Core API Deep Dive
Advanced agent configuration and knowledge management with the Core API.
20 min read
Advanced level
Advanced Agent Configuration
Custom Guardrails
Implement sophisticated guardrails to control agent behavior and ensure safe outputs.
Advanced Guardrails Configuration
const agent = await client.createPersona({
name: 'Financial Advisory Agent',
instructions: `You are a financial advisory agent. Provide general guidance only.

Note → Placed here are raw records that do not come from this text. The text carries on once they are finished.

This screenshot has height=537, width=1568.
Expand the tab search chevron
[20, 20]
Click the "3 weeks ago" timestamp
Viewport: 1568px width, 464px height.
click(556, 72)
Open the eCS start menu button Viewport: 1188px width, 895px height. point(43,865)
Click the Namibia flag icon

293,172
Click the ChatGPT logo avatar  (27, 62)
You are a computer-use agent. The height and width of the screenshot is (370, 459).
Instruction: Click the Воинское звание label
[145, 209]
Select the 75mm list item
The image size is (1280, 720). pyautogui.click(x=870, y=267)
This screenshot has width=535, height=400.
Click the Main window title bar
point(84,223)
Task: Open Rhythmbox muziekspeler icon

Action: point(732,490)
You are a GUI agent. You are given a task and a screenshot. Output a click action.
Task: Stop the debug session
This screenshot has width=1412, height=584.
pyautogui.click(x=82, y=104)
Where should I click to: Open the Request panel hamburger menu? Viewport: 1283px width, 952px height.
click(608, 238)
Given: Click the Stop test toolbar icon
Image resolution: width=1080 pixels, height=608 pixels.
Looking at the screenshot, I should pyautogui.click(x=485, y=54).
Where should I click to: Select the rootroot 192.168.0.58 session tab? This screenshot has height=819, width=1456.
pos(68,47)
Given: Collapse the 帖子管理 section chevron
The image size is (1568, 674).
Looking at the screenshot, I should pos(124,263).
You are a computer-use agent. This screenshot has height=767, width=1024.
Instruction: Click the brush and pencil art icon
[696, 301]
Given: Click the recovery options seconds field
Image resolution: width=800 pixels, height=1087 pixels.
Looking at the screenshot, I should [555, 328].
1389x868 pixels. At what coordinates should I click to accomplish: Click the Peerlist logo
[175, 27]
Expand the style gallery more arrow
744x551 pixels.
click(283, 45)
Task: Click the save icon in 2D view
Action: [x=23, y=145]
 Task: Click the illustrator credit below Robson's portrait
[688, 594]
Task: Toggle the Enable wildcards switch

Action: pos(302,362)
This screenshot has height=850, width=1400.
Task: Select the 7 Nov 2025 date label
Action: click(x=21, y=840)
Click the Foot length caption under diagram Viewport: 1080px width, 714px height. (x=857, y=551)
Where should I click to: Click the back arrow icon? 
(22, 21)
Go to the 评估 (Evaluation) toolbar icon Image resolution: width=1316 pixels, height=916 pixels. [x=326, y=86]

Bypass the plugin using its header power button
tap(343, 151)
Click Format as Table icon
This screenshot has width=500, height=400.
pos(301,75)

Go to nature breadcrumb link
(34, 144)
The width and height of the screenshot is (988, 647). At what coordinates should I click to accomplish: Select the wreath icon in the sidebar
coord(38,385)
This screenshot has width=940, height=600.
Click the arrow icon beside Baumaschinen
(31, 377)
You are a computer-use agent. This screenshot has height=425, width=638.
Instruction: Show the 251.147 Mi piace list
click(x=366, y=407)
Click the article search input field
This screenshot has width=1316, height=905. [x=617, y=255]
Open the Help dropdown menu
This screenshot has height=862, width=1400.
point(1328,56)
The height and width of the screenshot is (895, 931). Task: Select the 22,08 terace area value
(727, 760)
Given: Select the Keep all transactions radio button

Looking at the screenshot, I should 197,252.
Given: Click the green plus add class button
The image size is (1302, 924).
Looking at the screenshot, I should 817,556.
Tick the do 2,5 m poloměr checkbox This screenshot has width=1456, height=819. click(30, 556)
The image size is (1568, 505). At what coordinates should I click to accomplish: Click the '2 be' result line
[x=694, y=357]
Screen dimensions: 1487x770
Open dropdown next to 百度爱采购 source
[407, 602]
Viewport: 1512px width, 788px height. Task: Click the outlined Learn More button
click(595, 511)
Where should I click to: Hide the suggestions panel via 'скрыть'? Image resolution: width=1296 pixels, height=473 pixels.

Never give specific investment advice or make financial recommendations.`,
traits: ['professional', 'cautious', 'educational'],
guardrails: [
'no_financial_advice', // Built-in financial guardrail
'no_personal_info', // Prevent personal data collection
'stay_professional', // Maintain professional tone
'cite_sources' // Require source citations
],
model: 'gpt-4',
temperature: 0.3, // Lower temperature for consistency
maxTokens: 500, // Limit response length
customGuardrails: {
outputFilter: {
enabled: true,
monitoringModel: 'gpt-3.5-turbo', // Cheap model for output review
blockedPatterns: [
'invest in',
'guaranteed returns',
'buy this stock'
]
},
inputSanitization: {
enabled: true,
removePersonalData: true,
maxInputLength: 1000
}
}
});Model Selection & Parameters
Choose optimal model settings based on your use case requirements.
Model Configuration Examples
// Creative writing agent - high creativity
const creativeAgent = await client.createPersona({
name: 'Creative Writing Assistant',
model: 'gpt-4',
temperature: 0.8, // High creativity
topP: 0.9, // Diverse word selection
maxTokens: 1000, // Longer responses
frequencyPenalty: 0.3 // Reduce repetition
});
// Customer support agent - consistent and reliable
const supportAgent = await client.createPersona({
name: 'Support Agent',
model: 'gpt-4',
temperature: 0.2, // Low creativity, consistent responses
topP: 0.5, // More focused word selection
maxTokens: 300, // Concise responses
presencePenalty: 0.1 // Slight topic diversity
});
// Code review agent - precise and analytical
const codeReviewAgent = await client.createPersona({
name: 'Code Review Assistant',
model: 'gpt-4',
temperature: 0.1, // Very low creativity
maxTokens: 500,
systemPrompt: 'Focus on code quality, security, and best practices.'
});Advanced Knowledge Management
Hybrid RAG Implementation
Leverage sentence window retrieval for better context preservation.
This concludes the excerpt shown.